Introducing the Democratic Electoral Systems data, 1919-1945
Nils-Christian Bormann, Lea Kaftan, Daniela Pastarmadzhieva, Pedro Riera, Düzgün Arslantas

TL;DR
This paper introduces updated data on electoral systems in 34 democracies from 1919 to 1945, including election rules and outcomes.
Contribution
The paper provides a new dataset covering interwar electoral systems with compatibility to prior data and multiple democracy classifications.
Findings
The dataset includes 243 elections with variables on electoral rules and outcomes.
Four democracy classifications are included for user flexibility.
Identification variables allow linking to other datasets.
Abstract
This data note introduces an update to the widely-used Democratic Electoral Systems (DES) data that encompasses the period from 1919 to 1945. The data include 243 legislative lower house and presidential elections in 34 interwar democracies.
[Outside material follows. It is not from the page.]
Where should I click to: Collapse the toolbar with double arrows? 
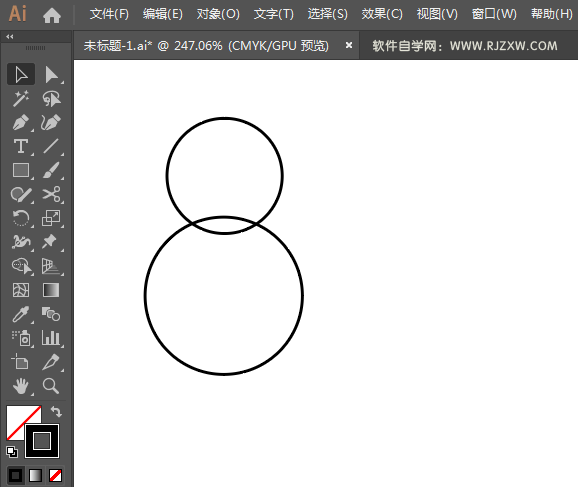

Information on these elections falls into four categories: first and foremost, DES contains variables that capture the institutional rules that define how elections are organized. Second, the data captures the consequences of electoral rules in the form of summary statistics of electoral outcomes. Third, we include democracy classifications for four major democracy datasets so that users can choose their preferred democracy definition when working with the data. Finally, the DES dataset contains multiple identification variables that allow linking the DES data to a wide variety of other datasets. This update to the DES data is fully compatible with…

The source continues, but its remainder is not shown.